Posted 7 years ago
SpiritBear
(813 items)
Dr. Johnathan Moore's Essence of Life. Prepared by Elijah E. Hayward, Hadley, Mass, Son-In-Law of Dr. Johnathan Moore, from the original improved recipe in my possession.
N. B -- I am authorized to say from Father Moore, who is now living in my family, that he has never revealed the secret of making his medicine to any one out of the family, and all the medicine he made out of the family, called Dr. Moore's Essence of Life, he considers an infringement on our rights , and a gross imposition on the public. The genuine article after this date, will have a yellow label on each vial accommodated with the proprietor's name in his own hand writing. Hadley, March 12, 1845.
Self-notes:
Elijah E Hayward, leader in group of young men for temperance in 1834 Hadley, Massachusetts; post-master in 1851-1853 Hadley; "Remonstrances" (forceful protests?) in the Massachusetts House of Reps., one Elijah Hayward "and others" of Hadley; County Commissioner in 1856 Hadley; Justice of the Peace in 1857 Hadley; died 1864 (gravestone), 1868 (Government web-page), or 1874 with wife having died in '83 (1902 source). Served on Supreme Court for short time???
Dr. Johnathan more, "remembrance" page in 1891. 1902 source says he was active in the "early past of the last century" and enjoyed growing poppies. A modern source I cannot fully access says he died at age 83. 1889 source says "Much" opium present in the medication. C. 1906 bottle leaves out that one or the other is still alive (which is to be expected, of course) and still retains yellow label my example claims will be used after March 1845. Still for sale in 1938.

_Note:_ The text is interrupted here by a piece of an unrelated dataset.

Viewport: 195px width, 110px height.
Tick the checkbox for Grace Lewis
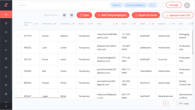point(18,59)
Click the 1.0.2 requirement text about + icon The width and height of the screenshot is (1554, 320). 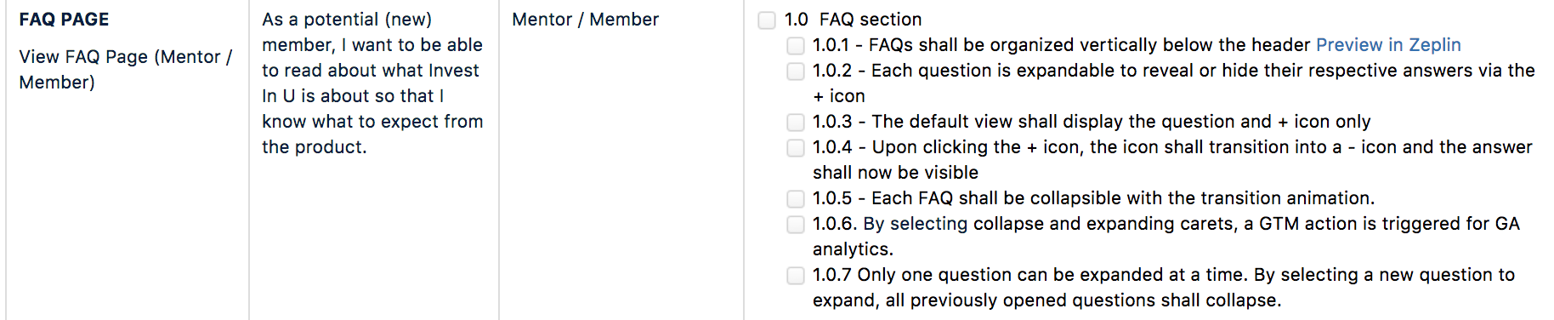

We know the label was produced before the March date. But the bottle I would give only a 25% chance of being original to this bottle.
The cup-mold was known, though barely, to American manufacturing at this time. That it lacks air-venting tells me it dates prior to 1890, probably before the mid 1880s. But that's still a 40-year discrepancy in the style. It has a mouth that was formed in the mould, and finished off by hand (final touches). But it should, following normal bottles of the period, have an open pontil-- or at least a snap-case-- with an applied top. So, there's the 25% chance at being original to the label.
Always fascinating to read your analysis of bottles. Original or not, i love it anyway.
Thank you, Anna B. And tomorrow is the bottle show. :)
How was the show? Did you get anything good? =)
I'm afraid there was nothing of interest to me (in my price-range), Anna. Sorry for the late reply, but I don't get email updates about comments anymore. But, after expenses, I came home with 220 bucks-- not bad for only a few hour's work.